Chat apps have let us start interacting with apps, businesses and other services by just messaging them — now, for the first time you’re able to message companies like KLM to find out what went wrong with a flight, or make a change to your reservation.

What might surprise you is that they aren’t new at all. We’ve been using them — or at least trying — for decades, and that the very first conversational interfaces surfaced in the 1980’s and 1990’s — much of the time in games, and as an early method of text input.

Talking to computers

Why are we suddenly seeing an explosion in conversational interfaces? It seems like all of a sudden you’re able to get help and consume information just by messaging bots — but just a year or two ago that seemed ridiculous.

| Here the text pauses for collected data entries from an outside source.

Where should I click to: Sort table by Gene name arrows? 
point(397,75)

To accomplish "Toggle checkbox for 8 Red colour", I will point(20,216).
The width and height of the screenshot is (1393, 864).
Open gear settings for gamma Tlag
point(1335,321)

The truth is, over the last two years, it’s been a time of intense competition and innovation. For the last two decades at least, since computers went truly mainstream, the world has been obsessed with designing the perfect visual interface. How can we make our apps help users, and teach them how to get what they want to do done faster?

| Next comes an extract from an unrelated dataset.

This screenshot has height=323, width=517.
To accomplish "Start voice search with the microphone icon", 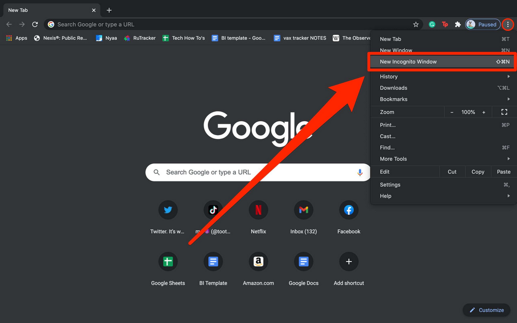I will 360,172.
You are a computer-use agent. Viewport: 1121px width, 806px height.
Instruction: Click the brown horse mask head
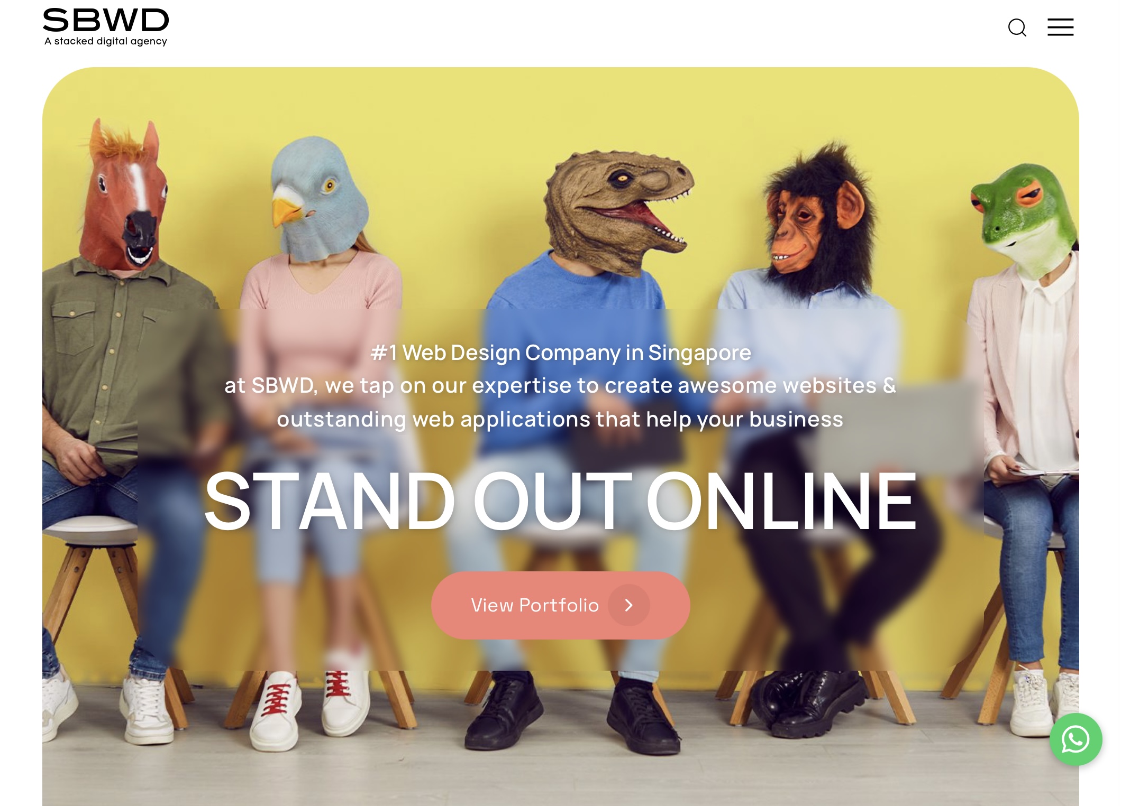[126, 196]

Graphical User Interfaces, often referred to as GUI for short, were the gold standard in a world where pointing and clicking was the primary interface. If you’re sitting at a desk with a mouse and keyboard, it makes sense to show you something visual to guide you about your way.

With the advent of the iPhone — and smartphones as a whole — that trend continued, but in recent times as design has become simpler, flatter and less complex, that changed.

People also realized that they actually didn’t need all that many apps. On average people are downloading fewer apps than ever — the average phone owner now downloads zero new apps each month. Even worse? People spend more than 85 percent of their time in the most popular apps.

People discovered, after almost ten years after the modern smartphone’s birth, that having a ton of apps cluttering up a phone isn’t useful and just added to cognitive load: where do I go to get the thing I want to do, done?

For developers, one of the hardest things is now getting people to download their app: it’s difficult and expensive, especially in a world where most of us just spend our time inside Facebook and Snapchat.

Enter conversational interfaces. All of a sudden, they’re everywhere — every messaging app has one, the major mobile players are releasing voice assistants inside speakers and more.

Conversational interfaces first blew up in Asia, now in the rest of the world — and they show no sign of stopping. Why is a simple conversation so compelling over visual design?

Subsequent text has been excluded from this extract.